RIBEIRO, Vera M. Alfabetismo e atitudes: pesquisa junto a jovens e adultos. Campinas: Ação Educativa/Papirus, 1998.

RIBEIRO, Vera M; FONSECA, Maria C. F. R. Desenvolvimentos metodológicos do INAF. In: RIBEIRO, V. M. (Org). Alfabetismo e letramento no Brasil: 10 anos do INAF. Belo Horizonte: Autêntica Editora, 2015.

ROJO, Roxane H. R.. Letramentos múltiplos, escola e inclusão social. 1ª. ed. São Paulo: Parábola Editorial, 2009.

SOARES, Magda. Letramento: um tema em três gêneros. Belo Horizonte: Autêntica, 2006.

Conheça o Inaf

O Indicador de Alfabetismo Funcional (Inaf) é um estudo de alcance nacional, realizado desde 2001, que estima os níveis de alfabetismo funcional da população e investiga seus determinantes. Parceria entre o Instituto Paulo Montenegro e a ONG Ação Educativa, a iniciativa é coordenada pela Conhecimento Social.

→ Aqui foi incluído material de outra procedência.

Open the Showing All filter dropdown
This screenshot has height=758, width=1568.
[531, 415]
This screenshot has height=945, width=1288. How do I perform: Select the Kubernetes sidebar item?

O levantamento é feito por meio de entrevista pessoal e teste cognitivo aplicado a uma amostra representativa da demografia e da diversidade socioeconômica e geográfica da população brasileira que está entre 15 a 64 anos.

De acordo com o Inaf, o indivíduo é funcionalmente alfabetizado quando apresenta um determinado grau de proficiência em letramento e numeramento. O letramento é a habilidade de ler e escrever diferentes gêneros, em diferentes suportes e formatos, com coerência e compreensão crítica. O numeramento é a habilidade de construir raciocínios e aplicar conceitos numéricos simples, ou seja, usar a matemática para atender às demandas do cotidiano. É por meio dessas capacidades que o indivíduo terá plenas condições de participar ativamente da sociedade em seus mais diversos âmbitos.

Os resultados do Inaf localizam a população pesquisada em cinco níveis de alfabetismo. Nos dois primeiros – analfabeto e rudimentar – agrupam-se os chamados analfabetos funcionais. Nos três níveis seguintes – elementar, intermediário e proficiente – concentram-se os indivíduos considerados alfabetizados funcionalmente.